La explicación de tan innoble actitud, pese a la contundencia de sus


descubrimientos científicos, se debió al hecho de que él era un monje ajeno a
la comunidad científica.

Contraste. Sucede también en sentido contrario, cuando por esos mismos


estereotipos se hace bombo de lo que no amerita. Un ejemplo es lo que
sucedió en el debate entre paleontólogos y ornitólogos sobre el origen de las
aves.

En este debate, los prejuicios, celos y egos encontrados dieron para el bombo
y ensalzamiento de las más increíbles teorías fantasiosas, falsedades y
estafas científicas posibles. Todo con tal de imponer, a toda costa, la teoría
defendida por una de las partes.

Memorable es el caso del supuesto “arqueorraptor”, promovido en 1999 ante


la prensa mundial por un grupo de paleontólogos, patrocinados por National
Geographic.

Su afán era silenciar a los ornitólogos en el debate. Al final, resultó que el tal
“arqueorraptor” era un fósil compuesto que consistía en muchas partes
pegadas entre sí adrede. Entre otras alteraciones, la más grave era que la cola
del dinosaurio había sido añadida al cuerpo de un ave.

La National Geographic resultó avergonzada por el enfermizo ego de un


grupo de paleontólogos deshonestos. Por puro prejuicio se hacía apología de
algo que no lo merecía.

Incluso mucho tiempo atrás, en ese debate aludido, había sido


particularmente determinante contra los ornitólogos las caprichosas
ilustraciones que hizo el naturalista danés Gerhard Heilman, las cuales
carecían de sustento probatorio.

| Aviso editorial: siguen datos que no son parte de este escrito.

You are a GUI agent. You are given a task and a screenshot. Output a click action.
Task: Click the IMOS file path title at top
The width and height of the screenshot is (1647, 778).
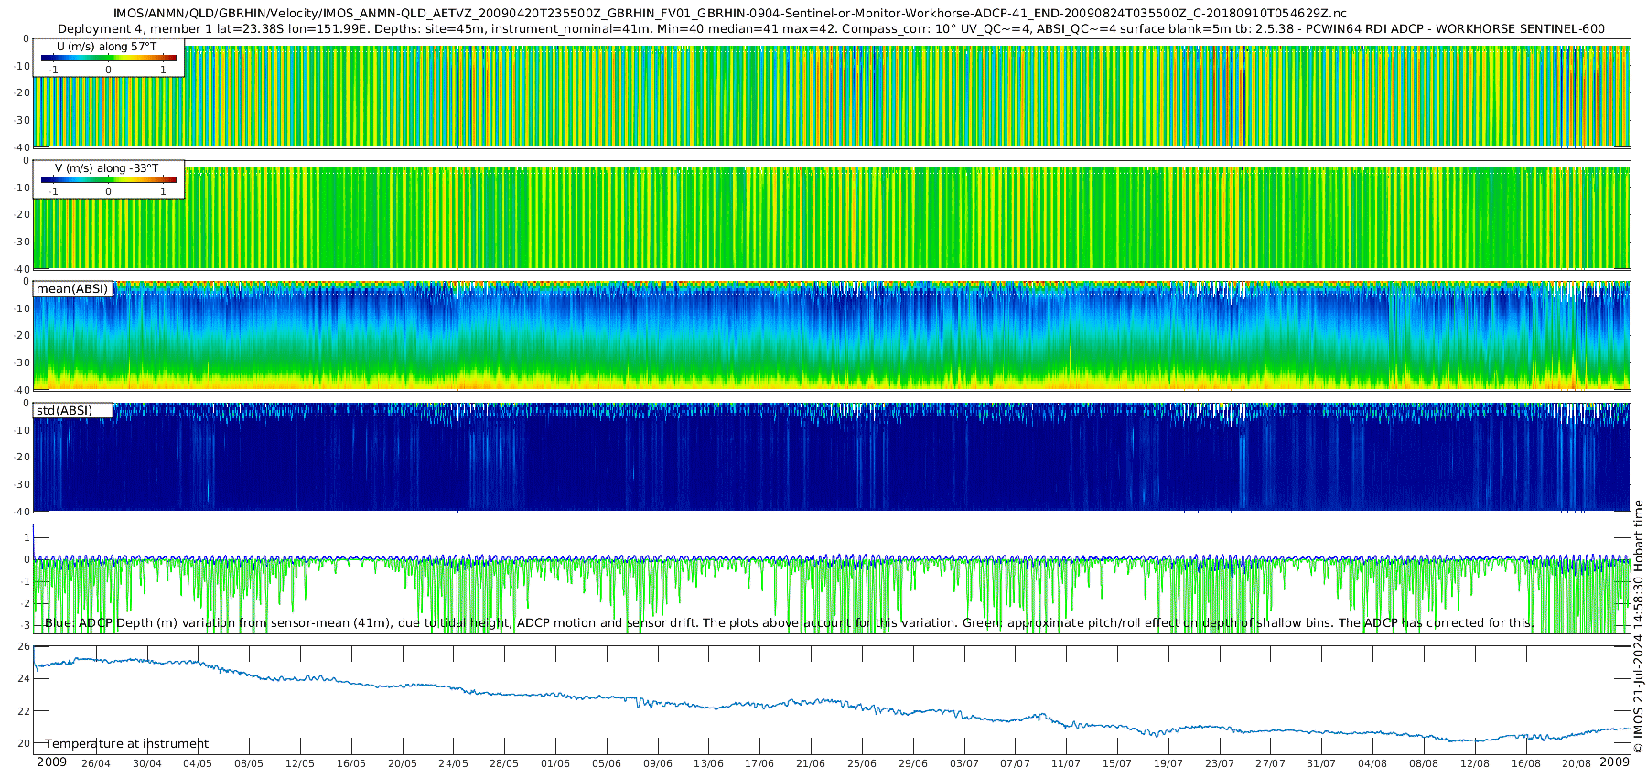729,14
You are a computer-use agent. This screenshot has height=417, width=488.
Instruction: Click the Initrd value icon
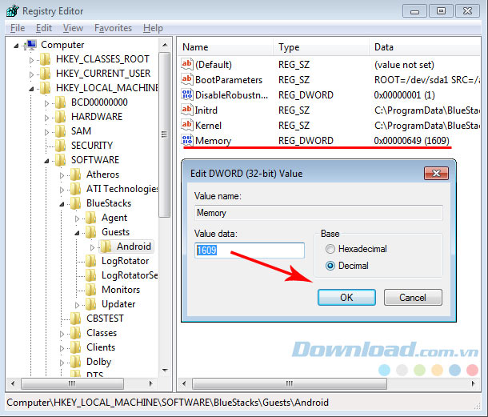click(x=187, y=110)
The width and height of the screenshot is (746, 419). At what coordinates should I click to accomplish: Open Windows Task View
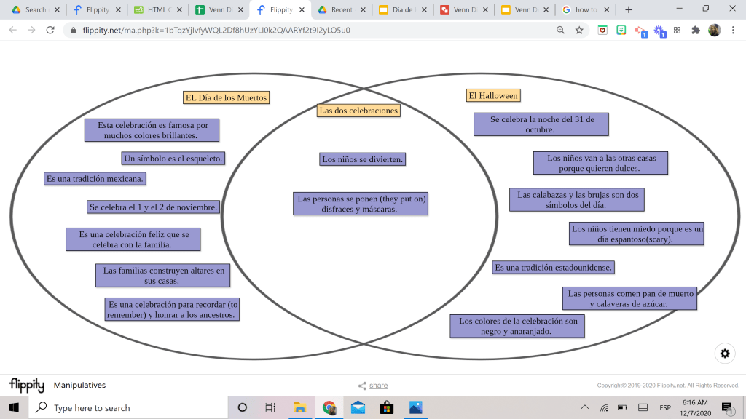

La historia es pródiga en ejemplos de este
tipo.

Así también sucedió con el éxito editorial Coming of age in Samoa, de la


antropóloga Margaret Mead y sus “teorías” sobre el comportamiento familiar
de los samoanos.

Apelando a la extravagancia de sus teorías, se convirtió en gurú de la ciencia


social del siglo XX, con un éxito comercial que vendió millones de
ejemplares y traducción en 16 idiomas; sin embargo, para verdades el
tiempo.

Años después de su publicación, resultó que gran parte de sus conclusiones


no eran sino fantasías y prejuicios personales, al punto que la Universidad de
Harvard publicó un estudio del prestigioso antropólogo Derek Freeman, en
el que se concluye que la evaluación hecha por Mead acerca del
comportamiento de los samoanos fue, en gran medida, falsa.

Aún más, en los círculos sociales de los samoanos informados y cultos de


hoy, el nombre de Margaret Mead es unánimemente censurado. ¿Cuántos
otros conceptos erróneos se siguen escondiendo como verdades absolutas en
las aulas de nuestros jóvenes y en los libros de texto?

Brevedad. Analizando esta situación, recordé mi empolvado texto sobre las


revoluciones científicas escrito por Thomas Kuhn, quien nos alertaba que los
científicos usualmente investigan y concluyen influidos por “conceptos que
solo durante cierto tiempo proporcionan modelos de problemas y
soluciones”.

O sea, las ideas imperan unos años hasta que tiempo después se imponen
otras que, igualmente, terminan siendo sustituidas por unas nuevas. Y así
sucesivamente.

Incluso un cambio de paradigma puede devolvernos a otro que había sido


rechazado ya. Un ejemplo de ello fue la idea materialista que hasta el siglo
XIX estaba generalmente aceptada, de que la vida podía surgir
espontáneamente; sin embargo, tal concepto fue completamente desechado a
raíz de los implacables descubrimientos de Louis Pasteur.
La ofensiva de las tesis materialistas, no obstante, ha continuado y se ha
vuelto a imponer, aunque sin prueba alguna, el dogma de que la vida surgió
espontáneamente y por sí misma.

La interrogante que surge de estas experiencias históricas la resume el Dr.


Ariel Roth, biólogo de la Universidad de Michigan, en una pregunta
aleccionadora: si en el ideal científico hay una búsqueda continua de la
verdad, ¿está la ciencia a merced del pensamiento gregario de científicos que
se aferran obstinadamente a prejuicios previamente asumidos?

Cuando un paradigma domina, la ridiculización de otras nociones crea un


ambiente de opinión que preserva la teoría dominante, sea cierta o no.

La conclusión a la que llego es que la única forma de evitar engañarnos con


paradigmas erróneos es tener un criterio independiente que nos haga
discernir las tendencias prejuiciosas de algunos miembros de la comunidad
científica, pues muy a menudo científicos tienden a guiarse por teorías más
que por datos.

El autor es abogado constitucionalista.